US-Präsident Donald Trump droht Mexiko in einem Streit um die Verteilung von Wasserreserven in der Grenzregion mit Strafzöllen von fünf Prozent. Der Republikaner wirft den Mexikanern vor, den Vereinigten Staaten nicht genügend Wasser zu überlassen und damit die Viehzucht in Texas zu gefährden.
Gemäß einem Vertrag aus dem Jahr 1944 muss Mexiko aus seinem Einzugsbereich des Rio Grande in der östlichen Hälfte des gemeinsamen Grenzgebiets Wasser an die USA abgeben. Dafür erhält das Land im Gegenzug Wasser aus dem weiter westlich gelegenen Rio Colorado.

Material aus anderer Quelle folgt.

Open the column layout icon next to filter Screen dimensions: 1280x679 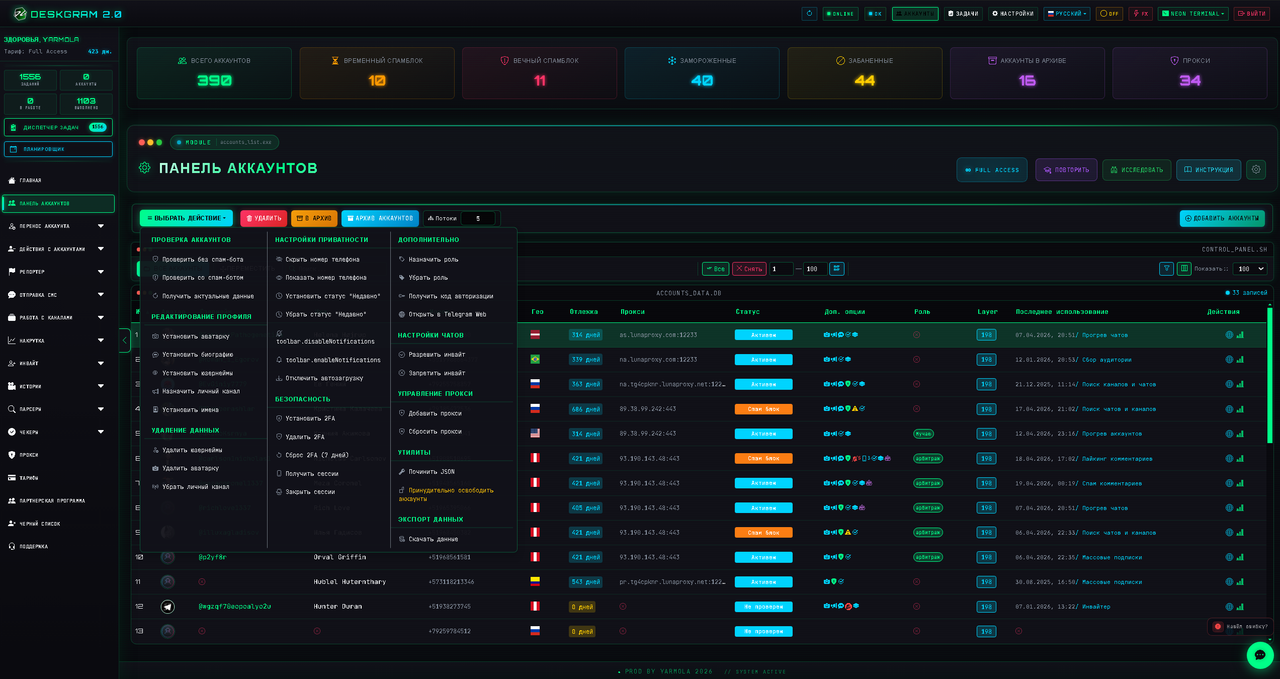tap(1184, 269)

Immer wieder kommt es bei den Verteilungsfragen aber zu Streit – vor allem in Zeiten akuter Trockenheit.
Ultimatum bis 31. Dezember
Trump pocht auf fast eine Milliarde Kubikmeter Wasser, die den USA in den vergangenen fünf Jahren vorenthalten worden seien. Bis zum 31. Dezember müsse knapp ein Viertel dieser Menge freigegeben werden, der Rest dann bald folgen, heißt es in einem Posting des Präsidenten auf dessen Social-Media-Plattform Truth Social.

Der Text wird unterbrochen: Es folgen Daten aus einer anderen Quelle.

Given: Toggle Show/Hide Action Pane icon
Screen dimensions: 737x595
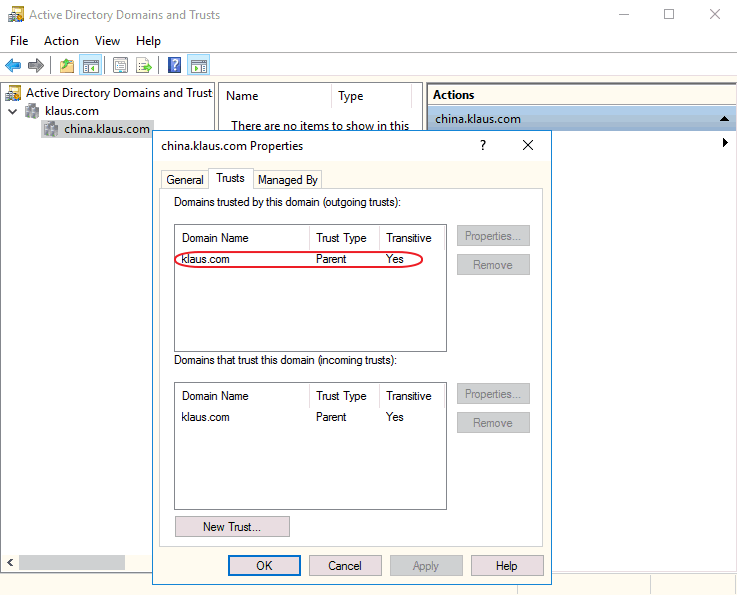Looking at the screenshot, I should [198, 66].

Bis jetzt habe Mexiko nicht reagiert, und das sei sehr unfair gegenüber US-Landwirten, die dieses dringend benötigte Wasser verdienten, schreibt Trump. Deshalb habe er die nötigen Vorbereitungen getroffen und Genehmigungen erteilt, um einen Strafzoll von fünf Prozent auf mexikanische Importe in die USA zu erheben.